Сергей Алексеевич (или, возможно, я) – личность немножко с чудинкой, но независимая, и только его устремления и воля пробивали ему пути в этой как бы реальной истории длиною почти в жизнь.

Скажу теперь более определенно: у нас с ним в этом мистическом тандеме все персонажи, кои встречались на пути, тоже были или не были, но, надо заметить, их символы-то точно существовали. А что это значит – объясню. У меня (или у нас) в воображении есть персонажи совсем, может быть, и не реальные, но символичные до подлинности, а есть, и это точно, абсолютно подлинные и при этом символичные, можно сказать, даже эпохальные. А вот перед этими значимыми субъектами мы совсем ничего из себя не представляем, мало того – почти клопы. Но если мы становимся участниками исторических свершений, как в нашем повествовании, то, значит, тоже чем-то в них наследили, как покажут и полуфинал, и финал этой обычной, но дерзновенной повести. Так что тут мы – и вам советую, ничего не видим от автобиографичности, а лишь сверяем события нашей линейки судьбы с недавней большой историей страны…

Начнем с малого. Безмятежно катился восьмидесятый год. Я, то есть Верещагин С. А., дембельнулся из армии. Хорошее времечко, скажу я вам, было. Вспоминаю его, как улыбку. Да, я не оговорился. Я лично воспринимаю то время, как всеобщую улыбку, как радостный всполох не только на моем лице, но и на образах тех, с кем имел соприкосновения. Всё казалось вокруг радужно, семицветно. Одно лишь точно скребло и омрачало жизнь – горестные мои страдания. А какие могут вертеться в голове страдания у дембеля? В большинстве даже случаев дембельские судьбины схожи: их милые не дожидаются, и уходит в прошлое большая и важная первая любовь. Практика жизни влечет наших любимых замуж. При этом наше дело не местью убиваться, а устремляться дальше – торить будущее свое, а еще я взял – и так сплеча, от души смахнул всё это. Ведь на потом всё такое мешает существовать и при этом подтачивает перспективы свои.

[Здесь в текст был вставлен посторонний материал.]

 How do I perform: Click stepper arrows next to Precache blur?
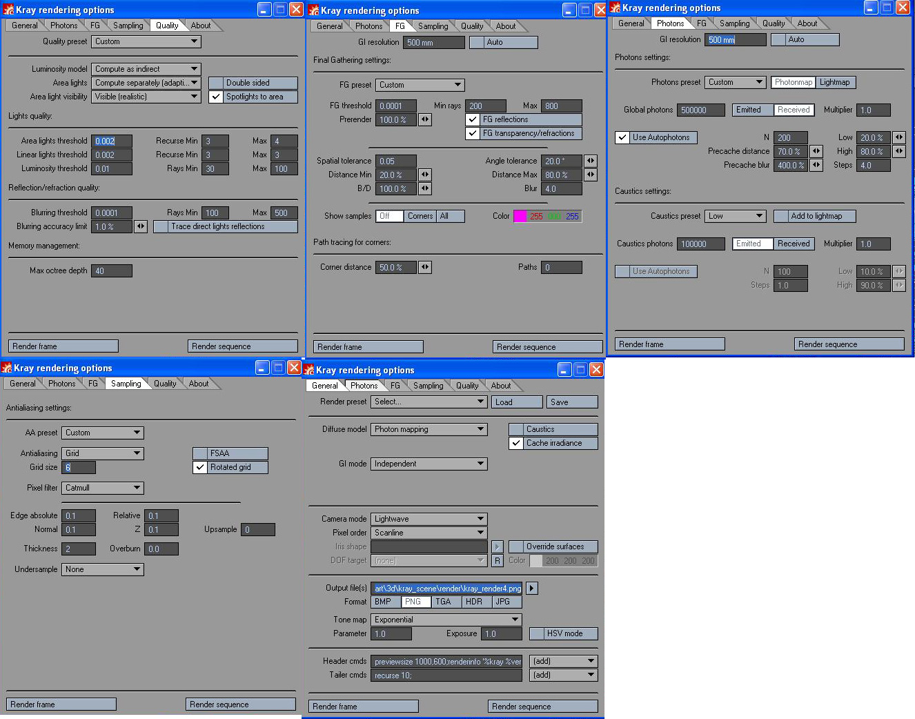click(x=816, y=165)
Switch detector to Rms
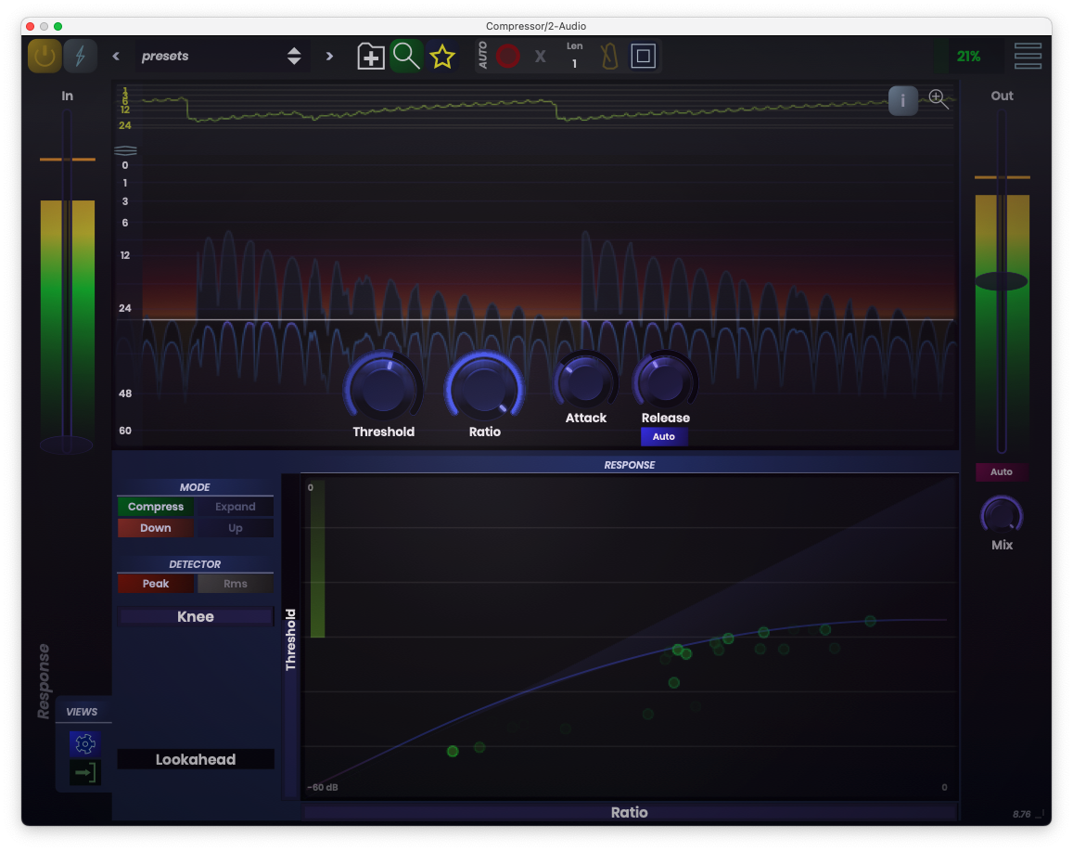This screenshot has height=851, width=1073. [235, 584]
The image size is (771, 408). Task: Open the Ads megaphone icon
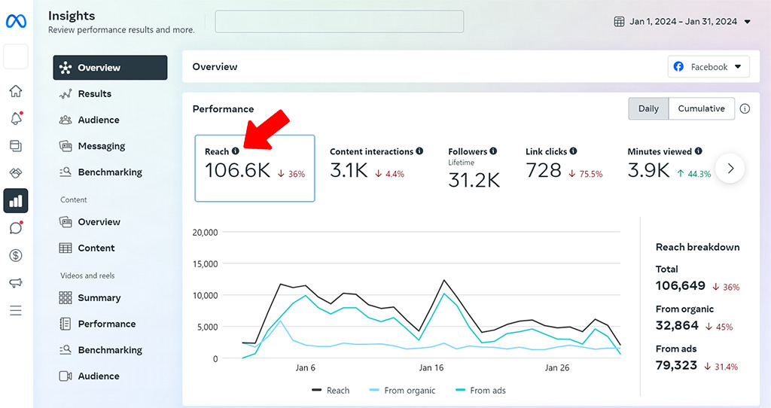click(x=16, y=283)
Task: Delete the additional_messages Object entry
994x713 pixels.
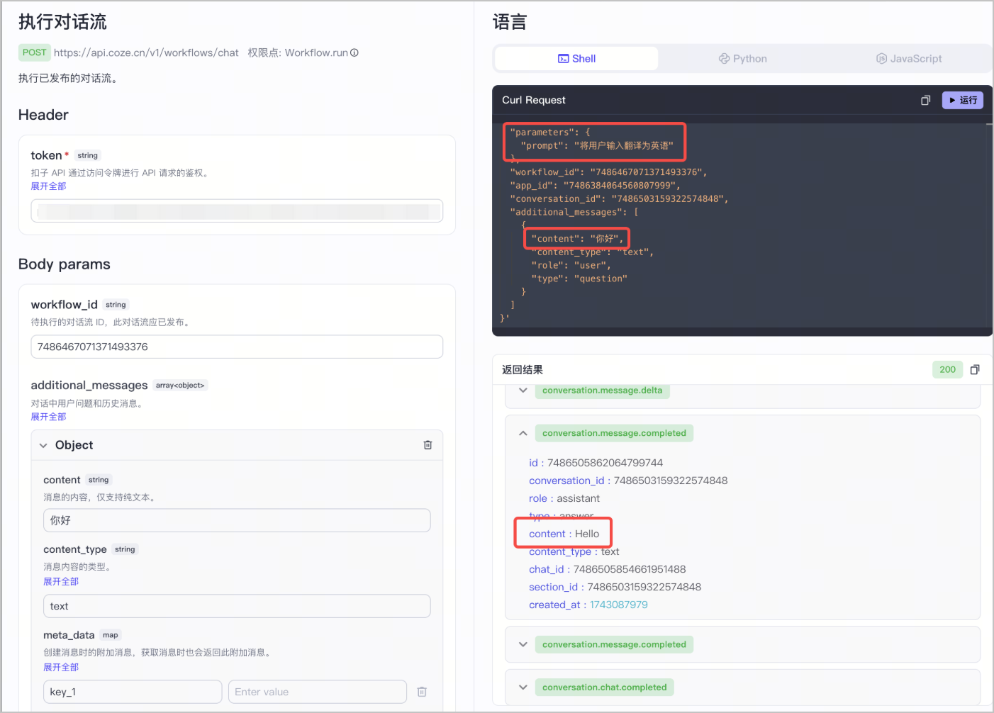Action: pyautogui.click(x=428, y=445)
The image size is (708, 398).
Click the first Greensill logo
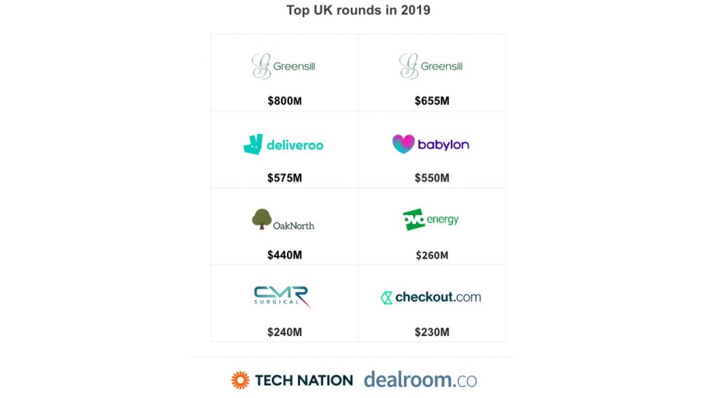click(x=283, y=66)
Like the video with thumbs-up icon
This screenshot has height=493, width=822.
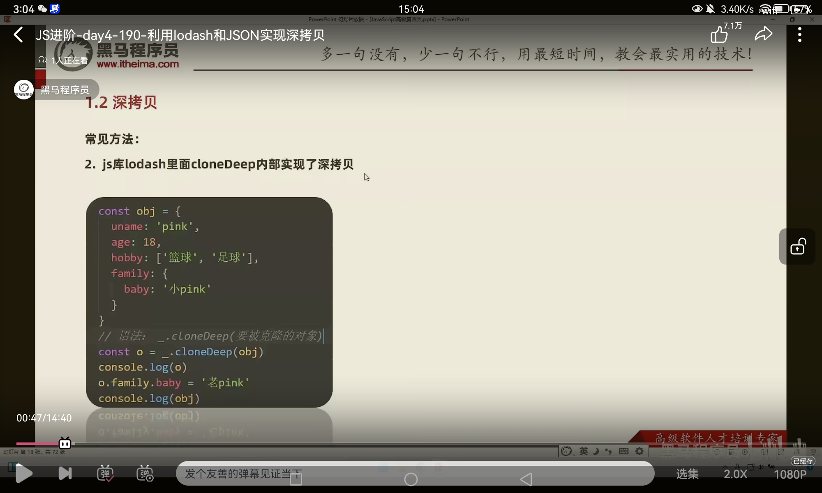719,35
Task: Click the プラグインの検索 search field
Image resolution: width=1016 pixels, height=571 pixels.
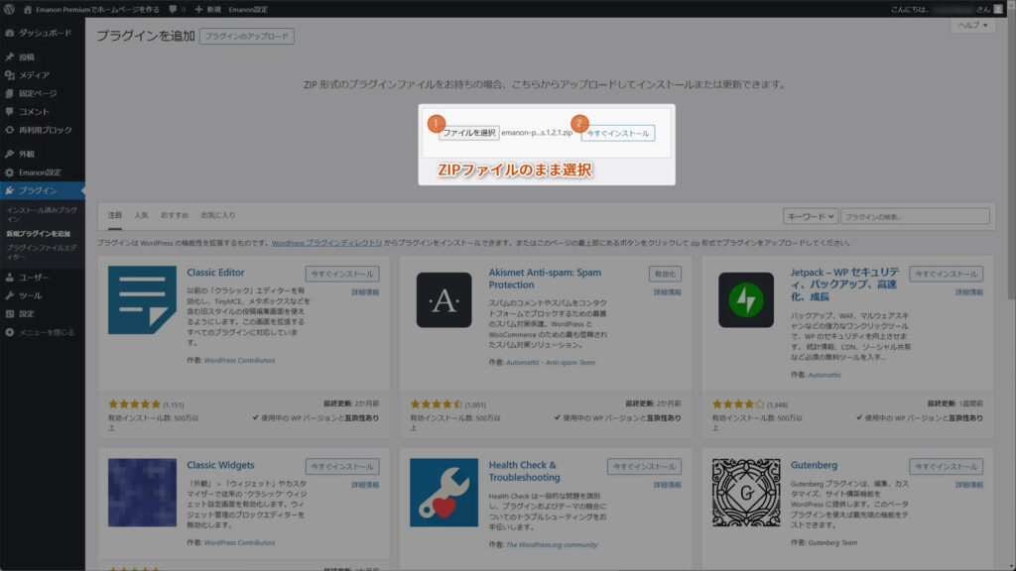Action: pos(916,216)
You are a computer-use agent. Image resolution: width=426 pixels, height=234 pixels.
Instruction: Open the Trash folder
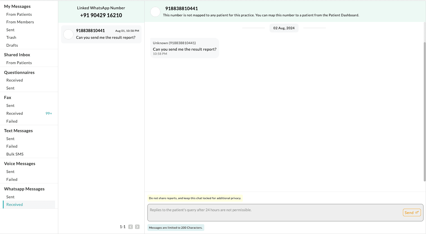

Только бабушки так скромно, себе под носик и стеснительно, в советское время бормотали «с божьей помощью…» Но эта помощь коснулась и меня. Благосклонные силы добра устроили меня работать на должность. Она была невелика, но всё же инженерная. Как-никак, образование техническое освоил я до армейской службы, чтобы вскоре исполнить обязанность свою уже гражданскую, не менее почетную. А после исполнения воинского долга дороженька для меня была уже заказана, потому что добрые силы следили за мной пристрастно. А то, что долг Родине я отдавал долгих два года и об том не кручинился, это было для меня безусловным законом. Мало того, я принимал его в то время, принял бы и сейчас, если что. Хотя звучал он тогда вроде как пафосно – «отдать долг Родине и партии». Опустим из пафоса партию. А вот Родина – это звучит гордо, воспитаны мы так были. И хочется мне сказать: в этом слове и в том нашем воспитании закладывалось в подкорку нашего сознания что-то глубокое и важное. Более того, скажу: это суть, если хотите, цивилизационная – русской, советской, а возможно, и христианской души. А как иначе возможно, если сам апостол Павел преклонял колени свои перед Отцом Христа, «от которого именуется всякое отечество на небесах и на земле». Нет, не бытие определяет сознание. Это тавтология атеистов, скажу вам в назидание, пусть даже это кого-то и опечалит.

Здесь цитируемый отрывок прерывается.